Голос Терезы прогремел на весь дом. Она злобно покачала головой в знак отказа, готовая задать жару любому, кто снова будет ей докучать.
— Если вы только затем меня и звали, то можете ложиться спать прямо сейчас! Не хочу больше толковать об этом. Все в прошлом!
Макиавелли знал, что сладить с ней будет непросто. Когда он разыскал ее в шалаше, поставленном прямо посреди еще теплого пепелища, оставшегося от трактира, ему понадобилась вся его сила убеждения, чтобы заставить Терезу пойти с ним.
Теперь он старался ее урезонить:
— Но послушай, Тереза, ты нам нужна. Мы только хотим узнать, не приходилось ли тебе слышать об этом человеке. Все-таки речь идет об убийстве!
— Ну и что?

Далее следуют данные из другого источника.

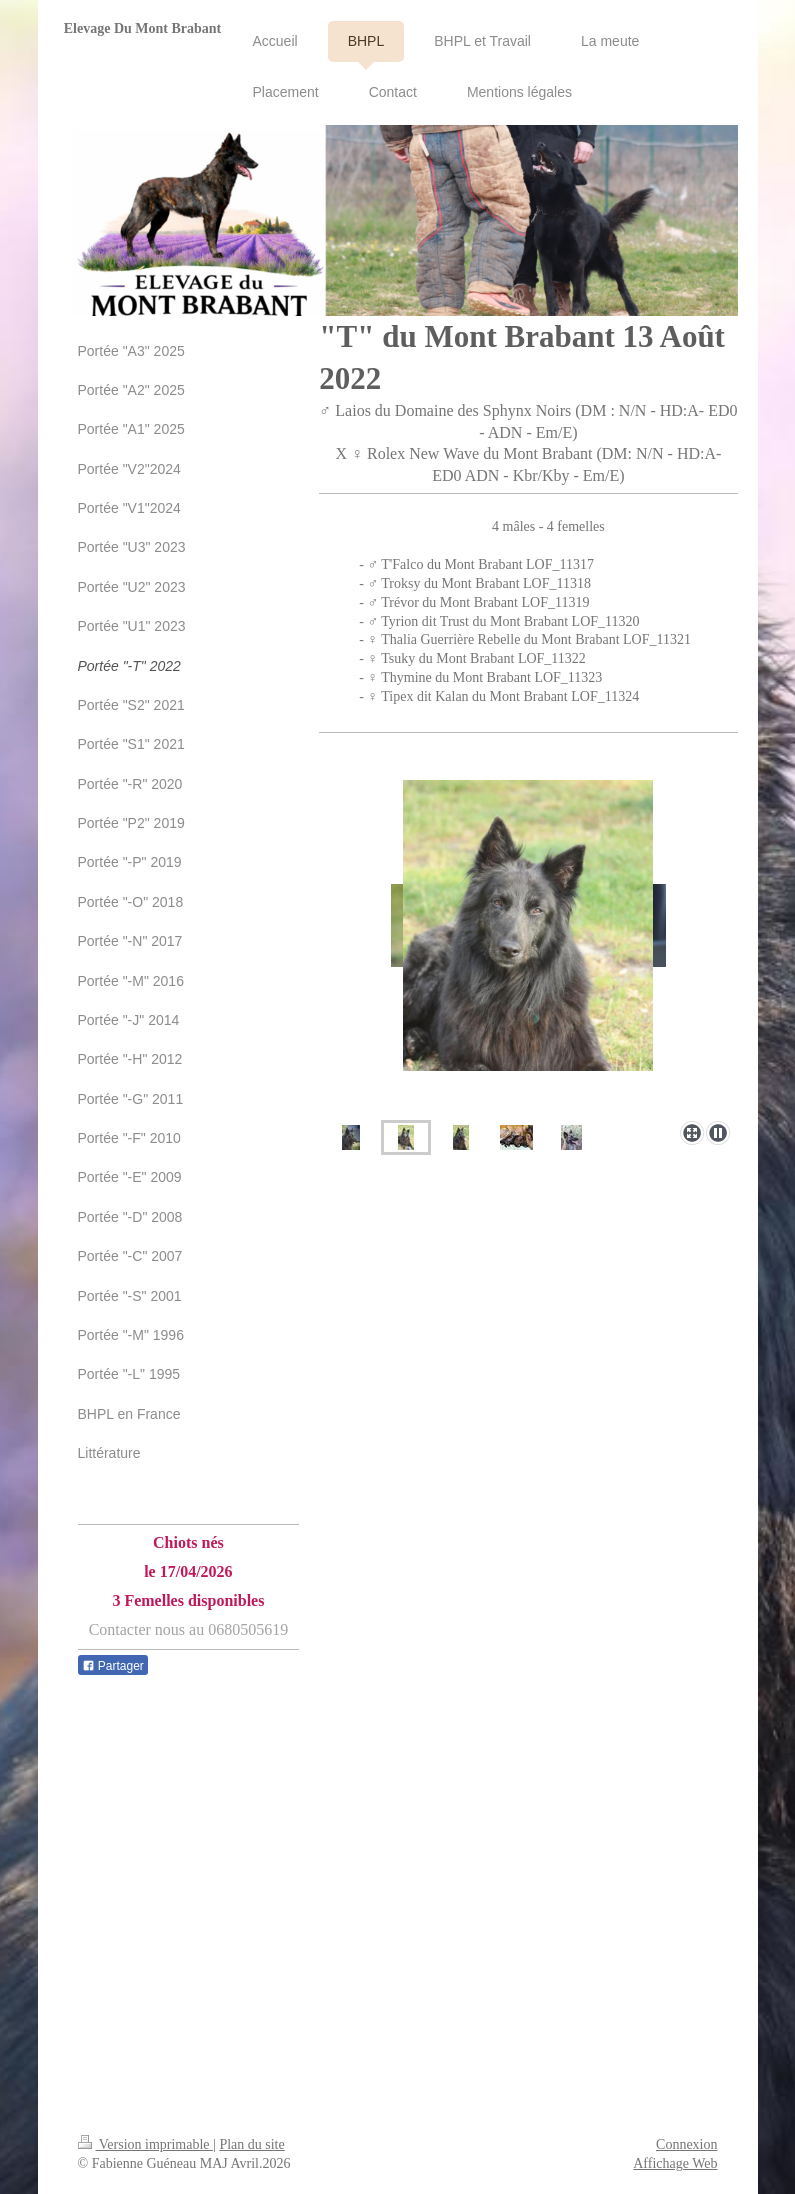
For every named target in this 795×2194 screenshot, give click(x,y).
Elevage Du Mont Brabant (143, 28)
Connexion (686, 2144)
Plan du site (251, 2144)
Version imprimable (146, 2144)
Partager (113, 1666)
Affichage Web (675, 2163)
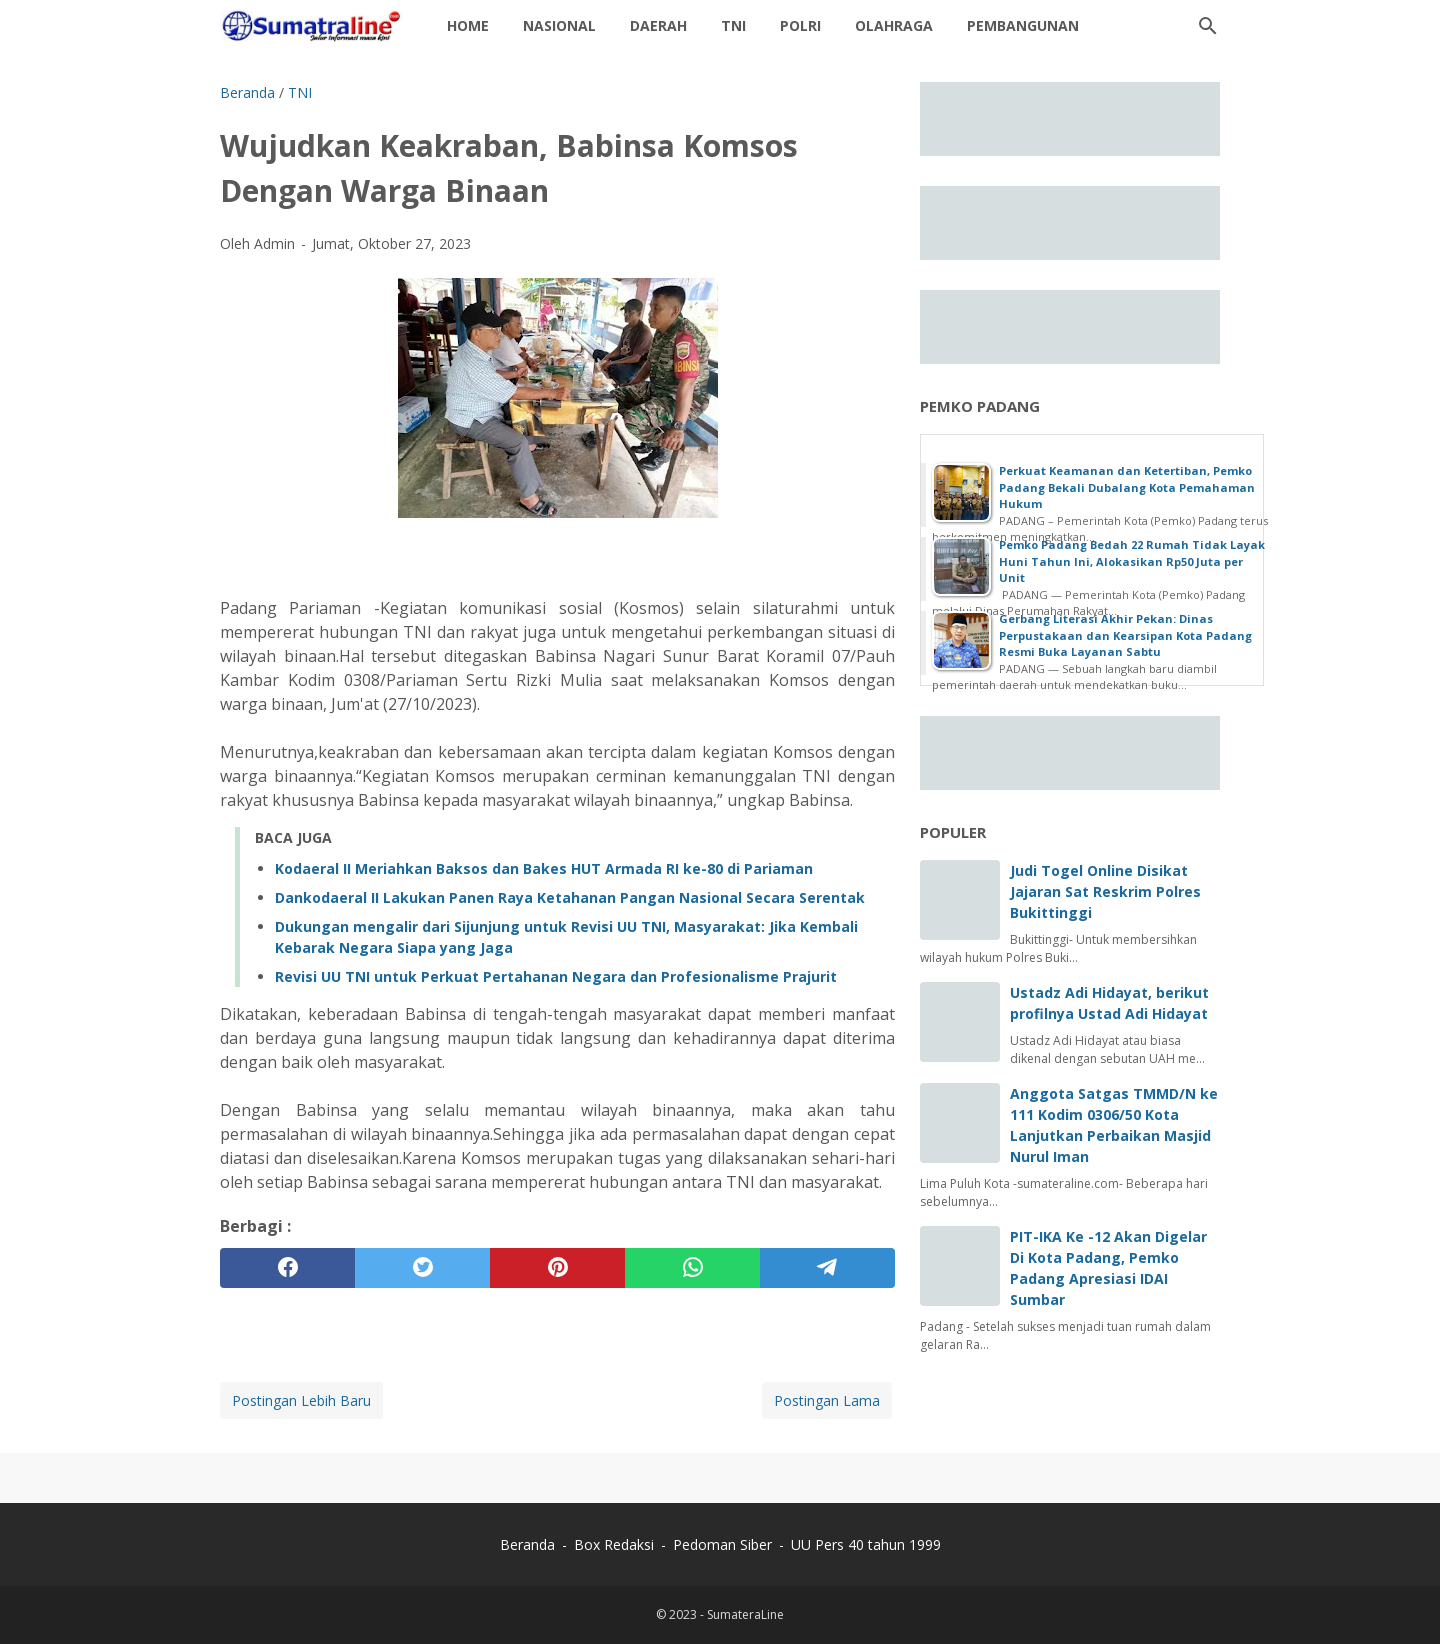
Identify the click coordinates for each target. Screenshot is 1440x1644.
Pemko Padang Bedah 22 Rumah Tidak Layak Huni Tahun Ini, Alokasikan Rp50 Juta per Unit (1132, 561)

Да плевать я хотела на все, что творится в этом чертовом городе! Пусть всех жителей перережут одного за другим, мне это спать не помешает! Только оставьте меня в покое…
Голос несчастной сорвался. Она разрыдалась, ее грузное тело обмякло, и она опустилась на землю. Не в состоянии подняться, она так и замерла.
Кивком Аннализа велела друзьям выйти из комнаты. Все подчинились, кроме Боккадоро, которая опустилась на колени возле Терезы и взяла ее лицо в свои руки.
— Тебе лучше? — ласково спросила она.
— Да, немного.
— Мы понимаем, что твое положение не из легких, — сказала Аннализа, — и готовы тебе помочь.
Тереза уставилась в стену. В жизни ей выпало слишком много разочарований, чтобы она поддалась на уговоры подруги. Она была из тех, которых судьба вечно носит по океану слез. Она всегда боролась, но жизнь сломила ее. С последними клочьями дыма, поднявшимися над развалинами трактира, развеялись все ее силы. В глубине души она чувствовала себя сломленной и разоренной старухой.